== Input material ==

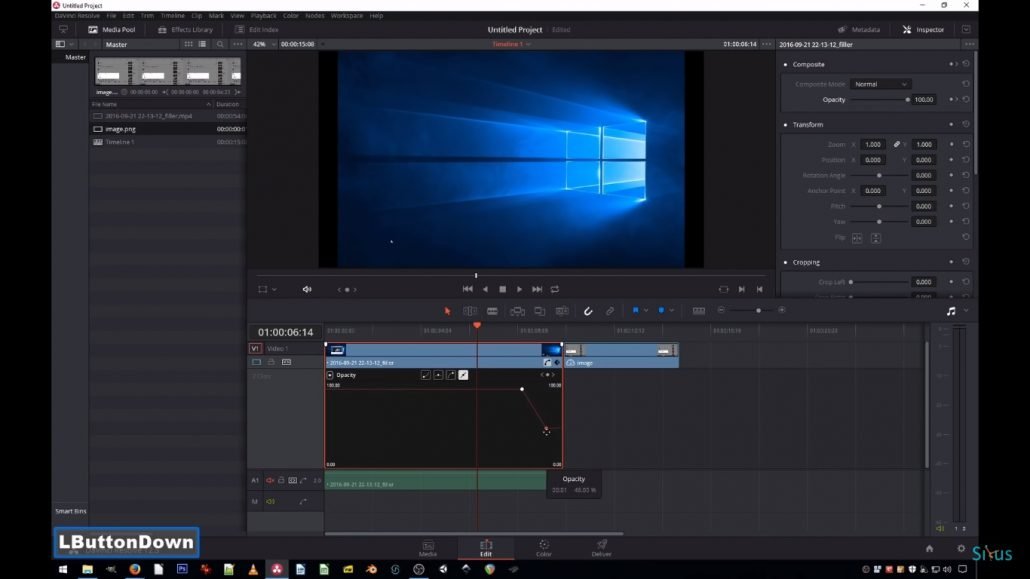Search the media pool with magnifier icon

coord(220,44)
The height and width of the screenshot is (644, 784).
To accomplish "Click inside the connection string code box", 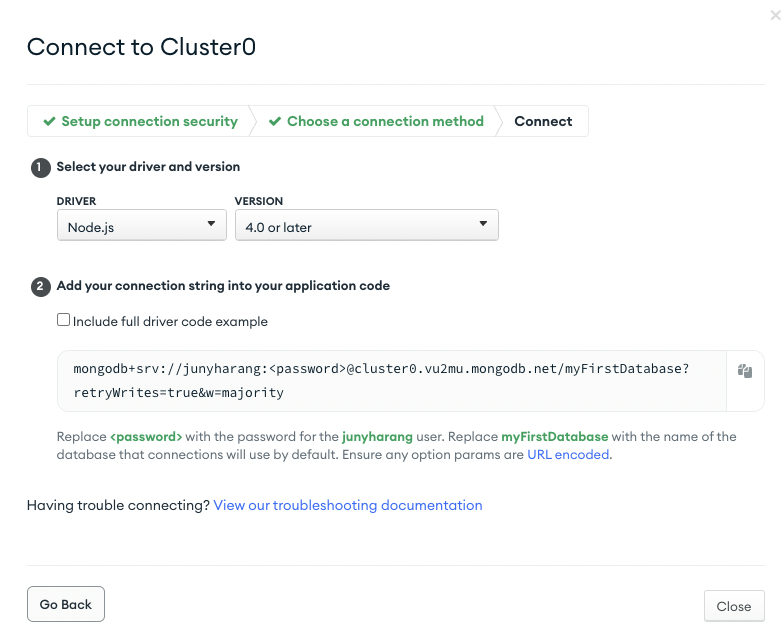I will click(x=392, y=381).
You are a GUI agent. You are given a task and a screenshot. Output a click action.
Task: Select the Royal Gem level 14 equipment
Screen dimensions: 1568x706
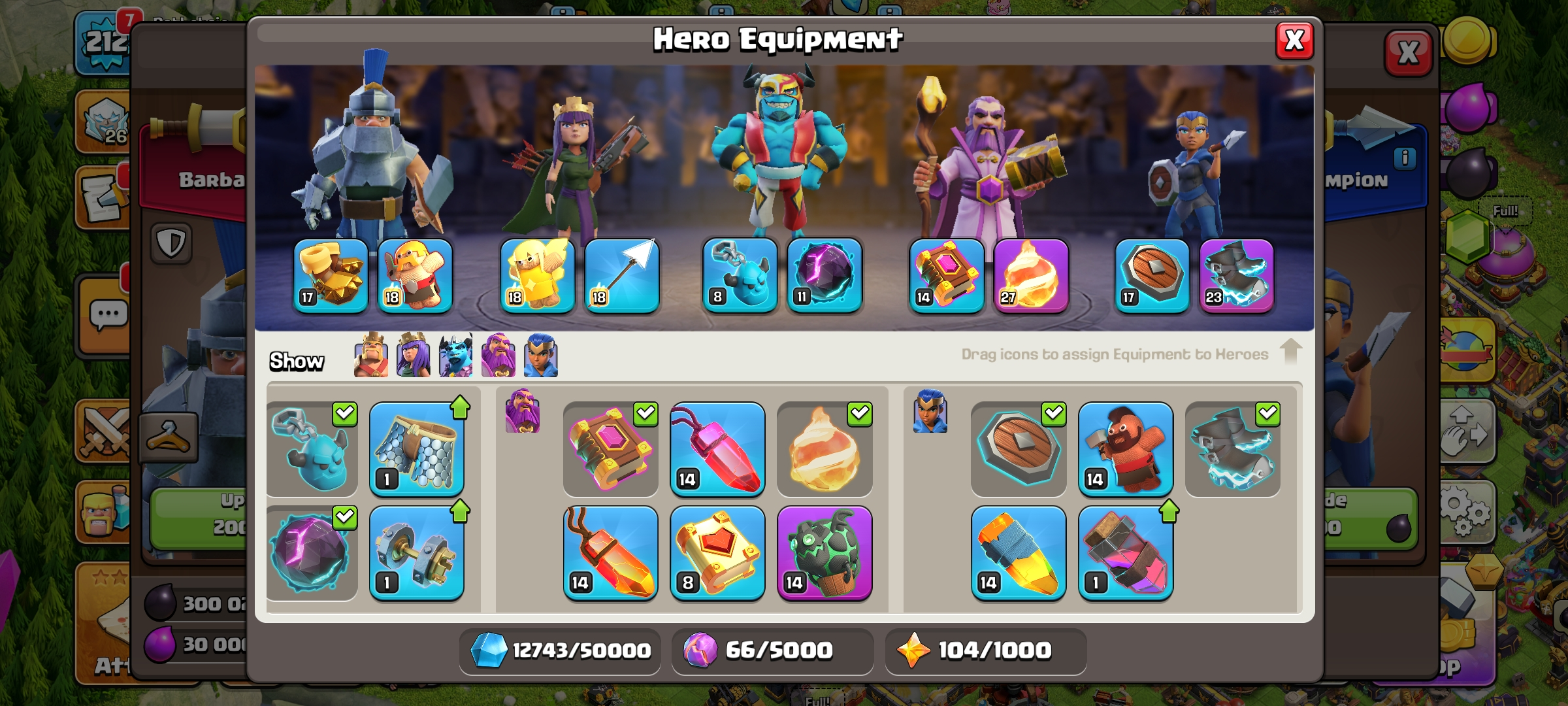(x=1019, y=553)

== Exercise goal ==
The response must restate exactly the lines from the one containing "Task: Select the Royal Gem level 14 equipment" through the end of the records above and must leave out all pictures.

== Task result ==
Task: Select the Royal Gem level 14 equipment
Screen dimensions: 1568x706
(x=1019, y=553)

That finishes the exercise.